Commodity-
  • A marketable item produced to fulfill peoples wants or needs.
  • Market treats it equivalently no matter who produces it.
  • Examples: Petroleum and copper have universal prices that fluctuate daily due to global supply and demand.

Commodity agreement-
  • An agreement among producing and consuming countries to improve the functioning of the global market for a commodity.
  • May be administrative, providing information, or economic influencing world price, usually using a buffer stock to stabilize it.

The international monetary fund (IMF)-
  • A group of 188 countries that all contribute to a pool of money through a quota system.
  • Countries with monetary imbalances can borrow from the pool on a temporary basis.
  • They also mediate international trade and foster global monetary cooporation.

The world bank-
  • Loans money to developing countries for capital programs.
  • Promote foreign investment, capital investment, and international trade.

Private Sector bank-
  • Banks in which most of the risk is held by private individuals/stockholders not by the government.
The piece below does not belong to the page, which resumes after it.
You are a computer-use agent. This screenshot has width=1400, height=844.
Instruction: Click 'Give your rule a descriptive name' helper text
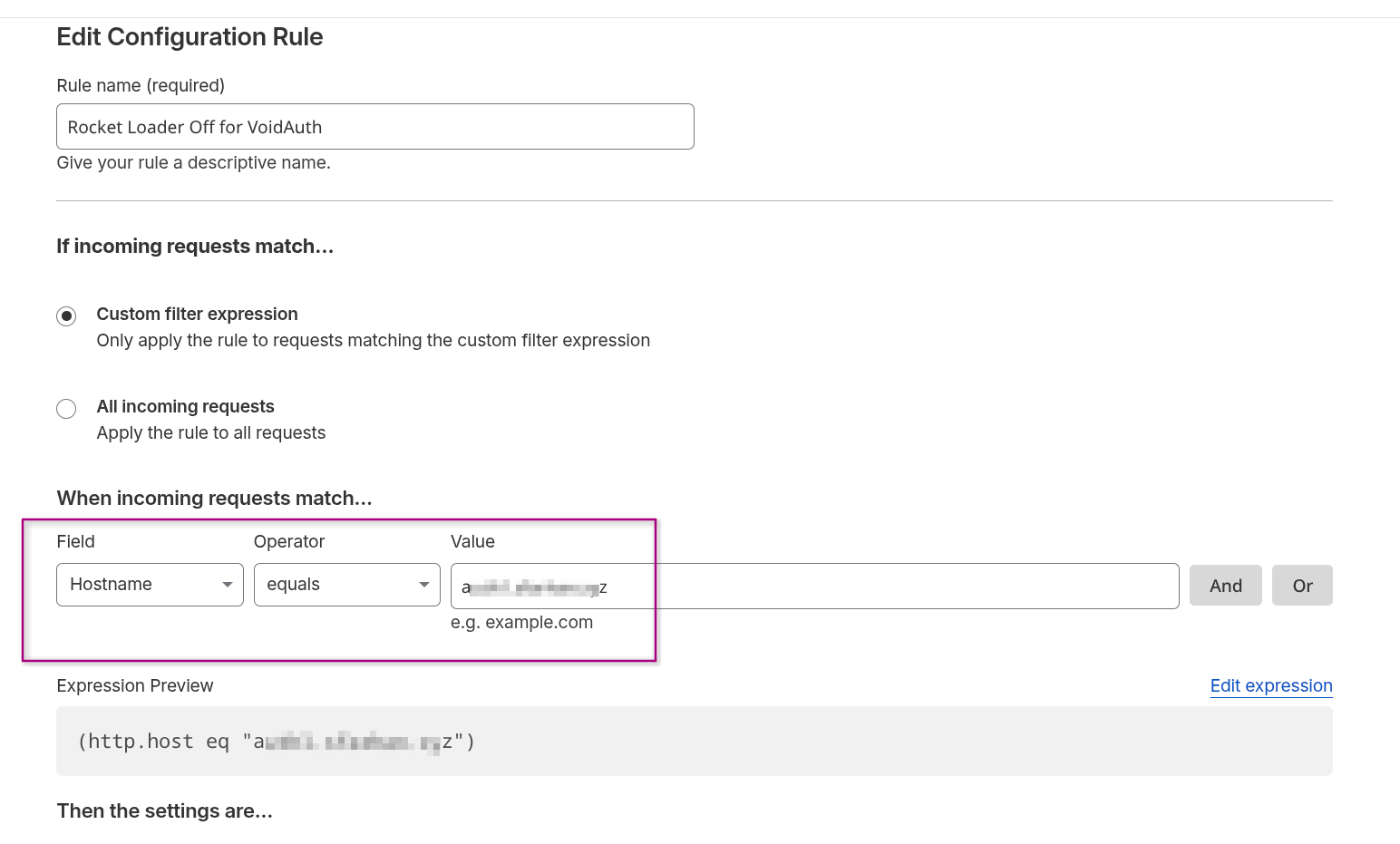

Non-governmental Agencies-
  • A organization that works independently from any government.
  • need to be a non-profit business
  • Work to improve environment, development, work advocacy, etc
  • Examples: Red cross, Amnesty international, Greenpeace.

Multinational companies-
  • A company that has a base in one country but operates in more than just the home country
  • Manages production or provides services in more than one country
  • Examples: adidas, Microsoft, Mcdonalds.

Transnational companies-
  • The same as Multinational companies only they do not associate themselves with one home country.
  • Examples: General electric, Exxon Mobil, Vodaphone.